REQUIRED ACTION>
A verbatim copy of the entries is the required answer.

PROVIDED INFORMATION>
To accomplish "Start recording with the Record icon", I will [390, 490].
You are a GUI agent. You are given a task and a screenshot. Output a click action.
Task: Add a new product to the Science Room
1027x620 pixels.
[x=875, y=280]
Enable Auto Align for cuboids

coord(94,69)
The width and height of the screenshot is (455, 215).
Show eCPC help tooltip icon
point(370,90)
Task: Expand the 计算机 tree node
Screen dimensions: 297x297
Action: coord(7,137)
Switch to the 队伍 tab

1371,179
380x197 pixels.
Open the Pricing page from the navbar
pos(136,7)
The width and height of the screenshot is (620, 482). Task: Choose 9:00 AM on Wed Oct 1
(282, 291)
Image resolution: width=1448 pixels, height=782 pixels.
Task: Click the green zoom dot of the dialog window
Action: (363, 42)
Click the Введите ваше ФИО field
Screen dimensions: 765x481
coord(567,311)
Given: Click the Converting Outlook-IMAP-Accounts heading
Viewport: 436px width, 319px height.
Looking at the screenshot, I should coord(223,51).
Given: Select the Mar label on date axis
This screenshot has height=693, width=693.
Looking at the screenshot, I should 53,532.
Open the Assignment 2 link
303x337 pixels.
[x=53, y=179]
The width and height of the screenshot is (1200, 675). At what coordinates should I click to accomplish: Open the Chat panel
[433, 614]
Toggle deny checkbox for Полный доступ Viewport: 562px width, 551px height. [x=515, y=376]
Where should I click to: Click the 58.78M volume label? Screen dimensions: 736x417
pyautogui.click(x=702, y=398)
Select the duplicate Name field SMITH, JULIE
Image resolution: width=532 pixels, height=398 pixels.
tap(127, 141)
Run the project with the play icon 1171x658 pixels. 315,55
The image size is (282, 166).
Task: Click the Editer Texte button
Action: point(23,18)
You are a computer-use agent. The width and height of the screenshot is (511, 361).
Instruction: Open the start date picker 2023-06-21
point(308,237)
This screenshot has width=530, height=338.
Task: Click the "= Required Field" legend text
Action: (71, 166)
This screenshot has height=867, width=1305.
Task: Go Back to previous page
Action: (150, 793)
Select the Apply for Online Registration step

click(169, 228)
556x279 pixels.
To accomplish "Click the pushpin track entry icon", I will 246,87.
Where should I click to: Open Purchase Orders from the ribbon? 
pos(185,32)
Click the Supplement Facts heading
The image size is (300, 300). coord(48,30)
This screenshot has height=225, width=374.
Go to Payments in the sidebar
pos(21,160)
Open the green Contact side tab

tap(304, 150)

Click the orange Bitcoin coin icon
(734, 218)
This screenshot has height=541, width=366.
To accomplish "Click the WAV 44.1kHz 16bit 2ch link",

ANSWER TO THE PROBLEM>
To accomplish "Start recording with the Record icon", I will [390, 490].
You are a GUI agent. You are given a task and a screenshot. Output a click action.
Task: Add a new product to the Science Room
1027x620 pixels.
[x=875, y=280]
Enable Auto Align for cuboids

coord(94,69)
The width and height of the screenshot is (455, 215).
Show eCPC help tooltip icon
point(370,90)
Task: Expand the 计算机 tree node
Screen dimensions: 297x297
Action: coord(7,137)
Switch to the 队伍 tab

1371,179
380x197 pixels.
Open the Pricing page from the navbar
pos(136,7)
The width and height of the screenshot is (620, 482). Task: Choose 9:00 AM on Wed Oct 1
(282, 291)
Image resolution: width=1448 pixels, height=782 pixels.
Task: Click the green zoom dot of the dialog window
Action: (363, 42)
Click the Введите ваше ФИО field
Screen dimensions: 765x481
coord(567,311)
Given: Click the Converting Outlook-IMAP-Accounts heading
Viewport: 436px width, 319px height.
Looking at the screenshot, I should coord(223,51).
Given: Select the Mar label on date axis
This screenshot has height=693, width=693.
Looking at the screenshot, I should 53,532.
Open the Assignment 2 link
303x337 pixels.
[x=53, y=179]
The width and height of the screenshot is (1200, 675). At what coordinates should I click to accomplish: Open the Chat panel
[433, 614]
Toggle deny checkbox for Полный доступ Viewport: 562px width, 551px height. [x=515, y=376]
Where should I click to: Click the 58.78M volume label? Screen dimensions: 736x417
pyautogui.click(x=702, y=398)
Select the duplicate Name field SMITH, JULIE
Image resolution: width=532 pixels, height=398 pixels.
tap(127, 141)
Run the project with the play icon 1171x658 pixels. 315,55
The image size is (282, 166).
Task: Click the Editer Texte button
Action: point(23,18)
You are a computer-use agent. The width and height of the screenshot is (511, 361).
Instruction: Open the start date picker 2023-06-21
point(308,237)
This screenshot has width=530, height=338.
Task: Click the "= Required Field" legend text
Action: (71, 166)
This screenshot has height=867, width=1305.
Task: Go Back to previous page
Action: (150, 793)
Select the Apply for Online Registration step

click(169, 228)
556x279 pixels.
To accomplish "Click the pushpin track entry icon", I will 246,87.
Where should I click to: Open Purchase Orders from the ribbon? 
pos(185,32)
Click the Supplement Facts heading
The image size is (300, 300). coord(48,30)
This screenshot has height=225, width=374.
Go to Payments in the sidebar
pos(21,160)
Open the green Contact side tab

tap(304, 150)

Click the orange Bitcoin coin icon
(734, 218)
This screenshot has height=541, width=366.
To accomplish "Click the WAV 44.1kHz 16bit 2ch link",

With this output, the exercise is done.